Task directions
Rewrite the records below, swapping each "Instruction" for "Directive" and leaving everything else unchanged.

Dataset
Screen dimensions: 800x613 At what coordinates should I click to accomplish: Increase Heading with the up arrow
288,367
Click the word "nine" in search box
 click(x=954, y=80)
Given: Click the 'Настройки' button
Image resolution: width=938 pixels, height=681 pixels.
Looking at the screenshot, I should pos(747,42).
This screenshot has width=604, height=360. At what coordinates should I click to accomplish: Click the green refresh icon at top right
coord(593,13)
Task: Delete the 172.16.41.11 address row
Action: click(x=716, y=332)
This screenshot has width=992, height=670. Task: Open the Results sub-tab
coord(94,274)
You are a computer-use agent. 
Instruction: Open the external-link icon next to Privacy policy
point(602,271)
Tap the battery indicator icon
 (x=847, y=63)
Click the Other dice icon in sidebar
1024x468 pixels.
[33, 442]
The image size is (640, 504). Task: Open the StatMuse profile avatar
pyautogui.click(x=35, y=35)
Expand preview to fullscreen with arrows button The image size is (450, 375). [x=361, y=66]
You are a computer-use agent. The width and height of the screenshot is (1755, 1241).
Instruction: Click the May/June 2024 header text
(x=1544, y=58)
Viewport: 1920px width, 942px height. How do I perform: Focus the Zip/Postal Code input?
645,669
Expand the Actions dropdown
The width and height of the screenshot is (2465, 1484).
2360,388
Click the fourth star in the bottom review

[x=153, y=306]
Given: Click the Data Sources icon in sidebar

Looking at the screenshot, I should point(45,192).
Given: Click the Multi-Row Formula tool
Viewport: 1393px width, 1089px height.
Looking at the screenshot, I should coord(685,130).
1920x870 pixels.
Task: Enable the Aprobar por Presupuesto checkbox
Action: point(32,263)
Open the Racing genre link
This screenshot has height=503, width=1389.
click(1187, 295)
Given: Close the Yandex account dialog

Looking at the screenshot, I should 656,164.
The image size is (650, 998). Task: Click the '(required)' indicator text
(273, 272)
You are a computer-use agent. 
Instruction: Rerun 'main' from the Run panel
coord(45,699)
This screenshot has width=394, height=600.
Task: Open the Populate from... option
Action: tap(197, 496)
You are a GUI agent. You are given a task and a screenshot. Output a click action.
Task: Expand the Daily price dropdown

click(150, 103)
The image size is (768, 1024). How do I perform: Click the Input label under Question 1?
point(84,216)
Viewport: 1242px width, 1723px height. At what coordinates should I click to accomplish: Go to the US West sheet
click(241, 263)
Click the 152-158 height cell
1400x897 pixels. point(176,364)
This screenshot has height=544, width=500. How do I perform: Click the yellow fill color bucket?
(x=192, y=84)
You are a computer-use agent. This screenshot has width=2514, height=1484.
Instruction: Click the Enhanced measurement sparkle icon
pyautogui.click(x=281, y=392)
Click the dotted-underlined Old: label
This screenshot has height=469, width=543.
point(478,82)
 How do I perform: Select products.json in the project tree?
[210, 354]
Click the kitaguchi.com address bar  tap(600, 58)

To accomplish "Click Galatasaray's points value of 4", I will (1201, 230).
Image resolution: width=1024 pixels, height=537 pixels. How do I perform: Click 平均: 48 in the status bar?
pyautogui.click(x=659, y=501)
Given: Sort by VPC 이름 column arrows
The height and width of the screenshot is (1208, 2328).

Written solution
Screen dimensions: 800x613 At what coordinates should I click to accomplish: Increase Heading with the up arrow
288,367
Click the word "nine" in search box
 click(x=954, y=80)
Given: Click the 'Настройки' button
Image resolution: width=938 pixels, height=681 pixels.
Looking at the screenshot, I should pos(747,42).
This screenshot has width=604, height=360. At what coordinates should I click to accomplish: Click the green refresh icon at top right
coord(593,13)
Task: Delete the 172.16.41.11 address row
Action: click(x=716, y=332)
This screenshot has width=992, height=670. Task: Open the Results sub-tab
coord(94,274)
You are a computer-use agent. 
Directive: Open the external-link icon next to Privacy policy
point(602,271)
Tap the battery indicator icon
 (x=847, y=63)
Click the Other dice icon in sidebar
1024x468 pixels.
[33, 442]
The image size is (640, 504). Task: Open the StatMuse profile avatar
pyautogui.click(x=35, y=35)
Expand preview to fullscreen with arrows button The image size is (450, 375). [x=361, y=66]
You are a computer-use agent. The width and height of the screenshot is (1755, 1241).
Directive: Click the May/June 2024 header text
(x=1544, y=58)
Viewport: 1920px width, 942px height. How do I perform: Focus the Zip/Postal Code input?
645,669
Expand the Actions dropdown
The width and height of the screenshot is (2465, 1484).
2360,388
Click the fourth star in the bottom review

[x=153, y=306]
Given: Click the Data Sources icon in sidebar

Looking at the screenshot, I should point(45,192).
Given: Click the Multi-Row Formula tool
Viewport: 1393px width, 1089px height.
Looking at the screenshot, I should coord(685,130).
1920x870 pixels.
Task: Enable the Aprobar por Presupuesto checkbox
Action: point(32,263)
Open the Racing genre link
This screenshot has height=503, width=1389.
click(1187, 295)
Given: Close the Yandex account dialog

Looking at the screenshot, I should 656,164.
The image size is (650, 998). Task: Click the '(required)' indicator text
(273, 272)
You are a computer-use agent. 
Directive: Rerun 'main' from the Run panel
coord(45,699)
This screenshot has width=394, height=600.
Task: Open the Populate from... option
Action: tap(197, 496)
You are a GUI agent. You are given a task and a screenshot. Output a click action.
Task: Expand the Daily price dropdown

click(150, 103)
The image size is (768, 1024). How do I perform: Click the Input label under Question 1?
point(84,216)
Viewport: 1242px width, 1723px height. At what coordinates should I click to accomplish: Go to the US West sheet
click(241, 263)
Click the 152-158 height cell
1400x897 pixels. point(176,364)
This screenshot has height=544, width=500. How do I perform: Click the yellow fill color bucket?
(x=192, y=84)
You are a computer-use agent. This screenshot has width=2514, height=1484.
Directive: Click the Enhanced measurement sparkle icon
pyautogui.click(x=281, y=392)
Click the dotted-underlined Old: label
This screenshot has height=469, width=543.
point(478,82)
 How do I perform: Select products.json in the project tree?
[210, 354]
Click the kitaguchi.com address bar  tap(600, 58)

To accomplish "Click Galatasaray's points value of 4", I will (1201, 230).
Image resolution: width=1024 pixels, height=537 pixels. How do I perform: Click 平均: 48 in the status bar?
pyautogui.click(x=659, y=501)
Given: Sort by VPC 이름 column arrows
The height and width of the screenshot is (1208, 2328).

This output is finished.